Minggu, 09 Maret 2014

Perjanjian Agung: Setia atau Ingkar ?

Cermati sejarah hidup kita sebagai manusia. Perjalanan hidup dimulai sejak perjanjian agung ini:
Dan (ingatlah), ketika Tuhanmu mengeluarkan keturunan anak-anak Adam dari sulbi mereka dan Allah mengambil kesaksian terhadap jiwa mereka (seraya berfirman): “Bukankah Aku ini Tuhanmu ?” mereka menjawab: “ Betul (Engkau Tuhan kami), kami bersaksi....” (Al-A’raf :172)

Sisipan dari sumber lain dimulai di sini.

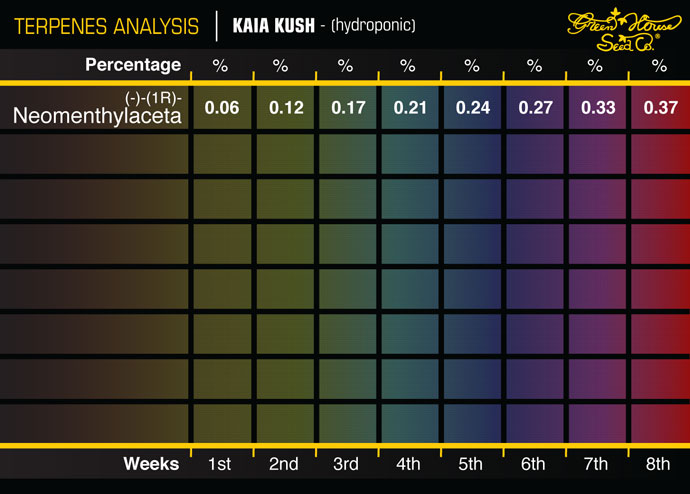
Task: Select the KAIA KUSH strain name
Action: click(x=275, y=26)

Itu merupakan perjanjian agung antara para ruh dengan Allah, sebelum manusia wujud di dunia ini. Pasti kita sebagai manusia, tidak ada yang ingat dengan perjanjian itu. Wajar saja, manusia (insan) berasal dari kata nasiya dalam bahasa Arab, yang artinya lupa.

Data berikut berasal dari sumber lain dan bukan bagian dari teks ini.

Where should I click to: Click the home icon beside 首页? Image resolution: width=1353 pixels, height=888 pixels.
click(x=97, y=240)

Tidak ada ruh yang menyangkal bahwa Allah adalah Tuhan yang Esa. Dengan bekal itulah manusia di dunia ini, dari lubuk hatinya yang terdalam, mengakui Allah sebagai Illah dan Rabb. Ini merupakan keadaan fithroh (فطرة),  yaitu ciptaan, keadaan asli/alami, dan merupakan pemberian Allah bagi semua makhluk. Itu sebabnya semua bayi yang baru lahir berada dalam keadaan fithroh, bebas dari dosa, namun bukan berarti seperti kertas polos, karena ia punya sifat-sifat dasar sebagai manusia.

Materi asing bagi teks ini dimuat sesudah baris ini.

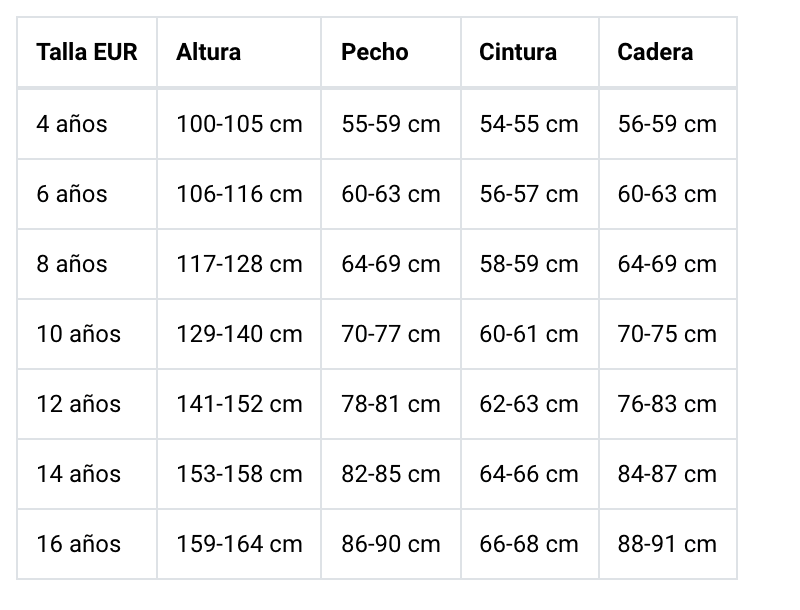Select the 4 años size row label
The width and height of the screenshot is (800, 610).
[72, 124]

Fithroh manusia iawal dengan persaksian bahwa Allah adalah Illah dan Rabb. Persaksian itu bukan sekedar menandai manusia percaya akan status Allah sebagai Tuhan, tapi juga menjadi hamba-Nya yang sholeh, berbakti pada orang tua, menjaga amanah, belajar dengan sepenuh hati, memberi makan fakir miskin, menjauhi zina, tidak meminum khamr, melakukan berbagai kebaikan lainnya yang berlandaskan wahyu, dan taat terhadap aturan-aturan Allah. Jika manusia melakukan hal-hal tersebut, ia mengikuti fithrohnya. Sadar akan sejarah hidupnya yang berawal dari perjanjian agung dengan Allah, merealisasikan persaksiannya dengan menyerahkan diri pada-Nya.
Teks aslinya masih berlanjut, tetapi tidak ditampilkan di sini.